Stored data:
------
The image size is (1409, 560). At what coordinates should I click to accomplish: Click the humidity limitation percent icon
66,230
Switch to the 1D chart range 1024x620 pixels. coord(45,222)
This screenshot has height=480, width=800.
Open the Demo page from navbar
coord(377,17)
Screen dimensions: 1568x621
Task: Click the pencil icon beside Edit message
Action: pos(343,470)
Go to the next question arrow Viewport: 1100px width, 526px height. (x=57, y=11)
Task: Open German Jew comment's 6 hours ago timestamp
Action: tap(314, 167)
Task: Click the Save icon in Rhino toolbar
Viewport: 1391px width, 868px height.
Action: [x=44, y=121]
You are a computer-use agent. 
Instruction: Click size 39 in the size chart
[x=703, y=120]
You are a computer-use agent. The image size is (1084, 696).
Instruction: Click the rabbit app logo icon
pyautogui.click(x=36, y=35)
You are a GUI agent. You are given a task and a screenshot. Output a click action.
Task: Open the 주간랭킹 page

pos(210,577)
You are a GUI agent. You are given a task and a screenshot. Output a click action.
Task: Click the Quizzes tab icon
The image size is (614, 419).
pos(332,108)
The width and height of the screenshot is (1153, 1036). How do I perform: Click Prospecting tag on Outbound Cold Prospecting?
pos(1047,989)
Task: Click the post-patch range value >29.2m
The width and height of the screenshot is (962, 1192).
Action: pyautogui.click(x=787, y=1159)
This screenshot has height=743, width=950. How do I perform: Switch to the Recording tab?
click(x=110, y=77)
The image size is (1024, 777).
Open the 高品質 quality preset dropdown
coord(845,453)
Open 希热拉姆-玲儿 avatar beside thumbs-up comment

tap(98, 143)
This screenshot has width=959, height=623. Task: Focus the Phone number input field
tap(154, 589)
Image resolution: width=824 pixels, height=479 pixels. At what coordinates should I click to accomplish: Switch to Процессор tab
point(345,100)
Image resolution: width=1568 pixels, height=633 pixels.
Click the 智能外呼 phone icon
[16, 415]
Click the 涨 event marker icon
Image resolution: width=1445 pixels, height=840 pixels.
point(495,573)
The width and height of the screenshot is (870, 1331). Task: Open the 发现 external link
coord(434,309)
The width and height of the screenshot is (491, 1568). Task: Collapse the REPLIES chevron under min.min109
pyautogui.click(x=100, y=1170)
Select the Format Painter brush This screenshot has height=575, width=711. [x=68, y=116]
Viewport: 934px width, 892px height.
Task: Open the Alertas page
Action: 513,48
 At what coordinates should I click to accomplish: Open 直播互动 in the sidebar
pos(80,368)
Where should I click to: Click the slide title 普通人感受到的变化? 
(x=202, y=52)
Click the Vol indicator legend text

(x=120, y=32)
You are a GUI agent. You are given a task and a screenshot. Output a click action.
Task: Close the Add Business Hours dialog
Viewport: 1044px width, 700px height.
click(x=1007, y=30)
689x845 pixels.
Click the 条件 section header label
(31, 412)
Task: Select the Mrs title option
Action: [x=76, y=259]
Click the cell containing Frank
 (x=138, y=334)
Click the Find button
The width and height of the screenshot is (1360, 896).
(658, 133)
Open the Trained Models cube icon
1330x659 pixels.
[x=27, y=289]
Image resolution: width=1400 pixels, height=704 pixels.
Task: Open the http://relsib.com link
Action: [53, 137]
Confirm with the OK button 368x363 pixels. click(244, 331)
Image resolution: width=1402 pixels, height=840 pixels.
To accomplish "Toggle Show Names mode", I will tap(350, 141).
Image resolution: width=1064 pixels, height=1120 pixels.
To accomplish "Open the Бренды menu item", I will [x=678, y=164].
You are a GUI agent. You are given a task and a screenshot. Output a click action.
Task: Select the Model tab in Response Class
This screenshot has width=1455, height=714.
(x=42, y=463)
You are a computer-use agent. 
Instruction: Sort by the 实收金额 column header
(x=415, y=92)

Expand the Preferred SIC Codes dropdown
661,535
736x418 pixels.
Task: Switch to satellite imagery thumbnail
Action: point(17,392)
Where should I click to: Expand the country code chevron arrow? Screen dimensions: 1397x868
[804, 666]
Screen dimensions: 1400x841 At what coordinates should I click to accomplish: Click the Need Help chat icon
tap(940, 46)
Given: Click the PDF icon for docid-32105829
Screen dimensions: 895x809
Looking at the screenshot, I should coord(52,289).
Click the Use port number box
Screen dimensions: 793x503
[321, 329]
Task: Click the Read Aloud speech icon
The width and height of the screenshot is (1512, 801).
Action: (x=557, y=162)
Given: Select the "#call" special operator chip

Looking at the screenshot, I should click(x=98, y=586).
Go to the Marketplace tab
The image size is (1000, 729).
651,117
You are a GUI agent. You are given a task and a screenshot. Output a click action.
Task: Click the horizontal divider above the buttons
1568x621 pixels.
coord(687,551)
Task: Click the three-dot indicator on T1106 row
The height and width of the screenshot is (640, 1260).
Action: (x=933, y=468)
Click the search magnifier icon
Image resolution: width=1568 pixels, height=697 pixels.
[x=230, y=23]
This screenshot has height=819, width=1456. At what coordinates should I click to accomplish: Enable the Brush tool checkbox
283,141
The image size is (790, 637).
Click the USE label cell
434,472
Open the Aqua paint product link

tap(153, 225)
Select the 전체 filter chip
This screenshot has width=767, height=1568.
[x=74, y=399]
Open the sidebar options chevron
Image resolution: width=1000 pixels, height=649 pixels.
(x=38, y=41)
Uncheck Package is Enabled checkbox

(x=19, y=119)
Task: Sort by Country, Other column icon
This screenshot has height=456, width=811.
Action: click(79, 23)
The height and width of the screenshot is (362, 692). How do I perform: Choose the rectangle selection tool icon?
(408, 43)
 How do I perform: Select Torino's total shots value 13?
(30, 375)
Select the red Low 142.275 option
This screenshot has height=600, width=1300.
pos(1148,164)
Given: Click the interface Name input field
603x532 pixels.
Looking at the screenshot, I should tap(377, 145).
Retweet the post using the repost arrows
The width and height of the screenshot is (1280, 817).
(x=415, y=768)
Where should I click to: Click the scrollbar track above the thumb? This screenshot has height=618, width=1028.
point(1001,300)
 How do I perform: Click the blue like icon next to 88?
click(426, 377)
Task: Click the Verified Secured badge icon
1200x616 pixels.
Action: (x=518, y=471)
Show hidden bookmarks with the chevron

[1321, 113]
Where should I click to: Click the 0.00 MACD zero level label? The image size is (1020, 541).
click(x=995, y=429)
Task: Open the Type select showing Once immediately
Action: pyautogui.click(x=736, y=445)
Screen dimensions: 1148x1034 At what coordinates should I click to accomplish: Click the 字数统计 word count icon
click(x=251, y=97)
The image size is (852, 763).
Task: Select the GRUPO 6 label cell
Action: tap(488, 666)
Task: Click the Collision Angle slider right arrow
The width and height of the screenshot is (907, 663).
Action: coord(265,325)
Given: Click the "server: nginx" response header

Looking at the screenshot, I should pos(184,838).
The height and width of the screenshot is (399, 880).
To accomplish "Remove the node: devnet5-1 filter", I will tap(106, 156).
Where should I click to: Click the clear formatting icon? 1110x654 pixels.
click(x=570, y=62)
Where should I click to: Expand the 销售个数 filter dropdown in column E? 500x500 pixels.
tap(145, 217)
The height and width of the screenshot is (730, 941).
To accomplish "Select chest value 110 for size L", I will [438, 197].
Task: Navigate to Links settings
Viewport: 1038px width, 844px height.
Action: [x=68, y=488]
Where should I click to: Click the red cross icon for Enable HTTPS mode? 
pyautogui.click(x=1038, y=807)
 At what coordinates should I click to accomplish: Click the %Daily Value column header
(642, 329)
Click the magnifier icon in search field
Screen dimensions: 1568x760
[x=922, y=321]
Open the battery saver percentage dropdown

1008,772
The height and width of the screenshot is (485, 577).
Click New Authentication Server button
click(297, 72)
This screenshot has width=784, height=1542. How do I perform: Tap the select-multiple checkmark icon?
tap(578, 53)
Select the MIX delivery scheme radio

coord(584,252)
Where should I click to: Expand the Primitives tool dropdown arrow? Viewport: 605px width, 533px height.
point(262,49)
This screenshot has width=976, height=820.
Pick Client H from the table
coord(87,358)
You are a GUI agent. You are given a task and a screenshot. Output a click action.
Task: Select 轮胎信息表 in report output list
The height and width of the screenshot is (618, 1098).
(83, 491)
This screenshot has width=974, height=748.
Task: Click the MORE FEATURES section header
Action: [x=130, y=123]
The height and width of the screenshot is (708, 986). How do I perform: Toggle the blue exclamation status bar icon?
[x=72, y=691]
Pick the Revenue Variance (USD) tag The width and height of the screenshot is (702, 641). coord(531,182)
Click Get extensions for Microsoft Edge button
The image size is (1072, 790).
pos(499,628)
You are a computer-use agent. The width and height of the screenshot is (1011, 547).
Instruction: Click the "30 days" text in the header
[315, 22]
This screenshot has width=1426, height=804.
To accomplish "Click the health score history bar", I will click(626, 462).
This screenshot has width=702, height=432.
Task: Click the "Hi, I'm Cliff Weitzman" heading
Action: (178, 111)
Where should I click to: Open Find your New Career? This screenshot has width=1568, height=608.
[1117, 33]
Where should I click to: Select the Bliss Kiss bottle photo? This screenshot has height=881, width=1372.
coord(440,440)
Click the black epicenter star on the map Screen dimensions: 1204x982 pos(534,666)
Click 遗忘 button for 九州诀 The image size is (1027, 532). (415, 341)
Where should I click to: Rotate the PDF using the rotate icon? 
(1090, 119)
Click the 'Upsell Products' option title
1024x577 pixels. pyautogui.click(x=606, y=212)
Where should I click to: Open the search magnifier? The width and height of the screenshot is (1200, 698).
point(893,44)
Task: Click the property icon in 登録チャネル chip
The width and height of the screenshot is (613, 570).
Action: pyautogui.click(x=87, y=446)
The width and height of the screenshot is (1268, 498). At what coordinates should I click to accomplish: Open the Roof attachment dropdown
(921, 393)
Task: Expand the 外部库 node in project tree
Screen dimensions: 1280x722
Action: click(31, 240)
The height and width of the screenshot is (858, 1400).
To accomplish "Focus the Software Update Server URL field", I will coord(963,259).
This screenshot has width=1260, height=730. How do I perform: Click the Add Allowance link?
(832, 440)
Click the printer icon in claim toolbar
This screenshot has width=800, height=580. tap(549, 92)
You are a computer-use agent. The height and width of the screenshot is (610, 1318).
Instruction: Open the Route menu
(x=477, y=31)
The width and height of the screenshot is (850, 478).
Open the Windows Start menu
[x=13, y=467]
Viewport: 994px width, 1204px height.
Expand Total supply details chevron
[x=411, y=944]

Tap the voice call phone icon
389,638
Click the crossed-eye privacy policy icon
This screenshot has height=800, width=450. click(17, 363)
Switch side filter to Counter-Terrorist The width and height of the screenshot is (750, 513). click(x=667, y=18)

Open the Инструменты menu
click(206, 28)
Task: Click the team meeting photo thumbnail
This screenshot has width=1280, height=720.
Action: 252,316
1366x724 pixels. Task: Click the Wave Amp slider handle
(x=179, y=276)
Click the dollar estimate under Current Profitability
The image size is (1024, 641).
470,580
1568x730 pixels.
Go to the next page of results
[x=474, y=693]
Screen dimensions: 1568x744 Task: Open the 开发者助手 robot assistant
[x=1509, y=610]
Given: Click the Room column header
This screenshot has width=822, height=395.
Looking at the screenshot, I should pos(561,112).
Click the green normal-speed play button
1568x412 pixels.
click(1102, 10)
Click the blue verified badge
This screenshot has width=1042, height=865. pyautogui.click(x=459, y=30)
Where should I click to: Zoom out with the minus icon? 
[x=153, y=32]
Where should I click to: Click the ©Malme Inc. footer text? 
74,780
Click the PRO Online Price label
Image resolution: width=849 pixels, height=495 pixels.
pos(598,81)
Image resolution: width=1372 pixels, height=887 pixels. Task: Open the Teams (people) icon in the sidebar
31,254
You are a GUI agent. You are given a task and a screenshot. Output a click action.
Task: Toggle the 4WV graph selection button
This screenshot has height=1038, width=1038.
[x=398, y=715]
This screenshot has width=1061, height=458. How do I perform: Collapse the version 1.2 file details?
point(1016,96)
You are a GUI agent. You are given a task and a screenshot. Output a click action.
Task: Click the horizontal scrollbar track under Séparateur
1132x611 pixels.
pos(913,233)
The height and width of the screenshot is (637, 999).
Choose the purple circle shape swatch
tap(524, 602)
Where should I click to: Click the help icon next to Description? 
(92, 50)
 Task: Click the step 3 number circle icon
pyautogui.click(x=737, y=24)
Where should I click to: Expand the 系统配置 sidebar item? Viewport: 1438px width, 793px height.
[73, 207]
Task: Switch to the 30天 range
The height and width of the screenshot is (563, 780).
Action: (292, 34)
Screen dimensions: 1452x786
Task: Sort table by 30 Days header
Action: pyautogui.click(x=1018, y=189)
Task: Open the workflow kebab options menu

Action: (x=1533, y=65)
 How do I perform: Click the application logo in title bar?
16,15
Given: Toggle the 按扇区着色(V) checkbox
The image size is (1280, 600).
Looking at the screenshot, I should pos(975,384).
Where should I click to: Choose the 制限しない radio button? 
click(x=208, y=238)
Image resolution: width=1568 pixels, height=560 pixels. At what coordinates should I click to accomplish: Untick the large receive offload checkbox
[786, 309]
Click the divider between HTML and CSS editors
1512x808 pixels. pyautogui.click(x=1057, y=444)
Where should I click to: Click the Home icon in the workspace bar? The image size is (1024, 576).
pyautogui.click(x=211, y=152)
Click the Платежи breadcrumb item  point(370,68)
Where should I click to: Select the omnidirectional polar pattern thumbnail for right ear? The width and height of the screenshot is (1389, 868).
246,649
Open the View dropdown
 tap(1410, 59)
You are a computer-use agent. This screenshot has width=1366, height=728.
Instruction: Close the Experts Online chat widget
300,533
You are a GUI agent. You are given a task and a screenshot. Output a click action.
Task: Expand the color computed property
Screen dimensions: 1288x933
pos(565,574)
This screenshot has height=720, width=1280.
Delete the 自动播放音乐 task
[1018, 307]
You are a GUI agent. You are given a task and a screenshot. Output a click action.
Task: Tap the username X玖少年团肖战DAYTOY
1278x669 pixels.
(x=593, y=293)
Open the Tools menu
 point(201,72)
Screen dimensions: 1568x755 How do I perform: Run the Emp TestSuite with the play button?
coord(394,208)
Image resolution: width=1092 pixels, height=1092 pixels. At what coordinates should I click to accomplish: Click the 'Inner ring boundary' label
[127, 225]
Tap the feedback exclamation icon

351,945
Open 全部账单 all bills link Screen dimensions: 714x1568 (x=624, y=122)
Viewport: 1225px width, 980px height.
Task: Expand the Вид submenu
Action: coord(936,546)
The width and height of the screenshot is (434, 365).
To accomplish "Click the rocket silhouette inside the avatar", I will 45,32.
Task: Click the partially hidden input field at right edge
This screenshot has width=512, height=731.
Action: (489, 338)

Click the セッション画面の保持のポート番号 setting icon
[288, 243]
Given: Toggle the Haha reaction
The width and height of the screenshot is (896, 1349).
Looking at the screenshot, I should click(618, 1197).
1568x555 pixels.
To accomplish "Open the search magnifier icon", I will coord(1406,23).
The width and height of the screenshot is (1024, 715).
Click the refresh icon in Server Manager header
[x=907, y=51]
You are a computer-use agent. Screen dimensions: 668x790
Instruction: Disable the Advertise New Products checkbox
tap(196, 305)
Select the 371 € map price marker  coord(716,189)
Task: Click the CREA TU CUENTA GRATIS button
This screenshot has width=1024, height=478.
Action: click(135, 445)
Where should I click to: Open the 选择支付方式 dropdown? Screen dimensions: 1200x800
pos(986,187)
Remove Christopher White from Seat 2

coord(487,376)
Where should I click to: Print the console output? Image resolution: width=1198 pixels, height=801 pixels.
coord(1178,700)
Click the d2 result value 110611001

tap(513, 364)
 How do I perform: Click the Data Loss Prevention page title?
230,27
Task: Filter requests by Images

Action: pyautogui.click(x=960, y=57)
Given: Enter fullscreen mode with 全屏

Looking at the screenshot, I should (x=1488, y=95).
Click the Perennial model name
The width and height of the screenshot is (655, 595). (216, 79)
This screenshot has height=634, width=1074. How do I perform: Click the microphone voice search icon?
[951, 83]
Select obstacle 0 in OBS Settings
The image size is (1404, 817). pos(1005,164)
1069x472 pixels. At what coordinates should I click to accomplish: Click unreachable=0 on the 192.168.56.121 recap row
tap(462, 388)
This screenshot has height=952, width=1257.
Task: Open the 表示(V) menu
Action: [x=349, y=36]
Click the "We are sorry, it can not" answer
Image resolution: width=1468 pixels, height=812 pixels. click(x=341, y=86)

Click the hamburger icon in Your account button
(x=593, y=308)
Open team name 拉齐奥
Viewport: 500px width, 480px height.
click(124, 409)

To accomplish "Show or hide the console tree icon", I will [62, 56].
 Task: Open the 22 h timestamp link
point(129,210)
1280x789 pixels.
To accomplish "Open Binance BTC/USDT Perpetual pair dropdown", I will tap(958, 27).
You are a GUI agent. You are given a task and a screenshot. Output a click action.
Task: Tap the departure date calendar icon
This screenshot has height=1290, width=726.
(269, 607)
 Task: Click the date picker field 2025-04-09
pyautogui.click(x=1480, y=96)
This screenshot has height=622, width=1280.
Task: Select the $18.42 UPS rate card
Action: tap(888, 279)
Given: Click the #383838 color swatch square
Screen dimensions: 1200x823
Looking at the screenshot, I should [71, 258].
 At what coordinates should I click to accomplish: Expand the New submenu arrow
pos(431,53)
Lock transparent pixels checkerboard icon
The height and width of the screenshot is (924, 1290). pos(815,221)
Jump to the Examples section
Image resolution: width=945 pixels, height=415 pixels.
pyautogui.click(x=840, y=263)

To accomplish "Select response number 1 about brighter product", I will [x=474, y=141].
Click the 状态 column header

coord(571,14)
------
Within the data above, the lines from the one with "The image size is (1000, 729)." to the one with "The image size is (790, 637)." must be repeated exactly; no other line belongs in the answer.

SOLUTION TO THIS PROBLEM:
The image size is (1000, 729).
651,117
You are a GUI agent. You are given a task and a screenshot. Output a click action.
Task: Click the horizontal divider above the buttons
1568x621 pixels.
coord(687,551)
Task: Click the three-dot indicator on T1106 row
The height and width of the screenshot is (640, 1260).
Action: (x=933, y=468)
Click the search magnifier icon
Image resolution: width=1568 pixels, height=697 pixels.
[x=230, y=23]
This screenshot has height=819, width=1456. At what coordinates should I click to accomplish: Enable the Brush tool checkbox
283,141
The image size is (790, 637).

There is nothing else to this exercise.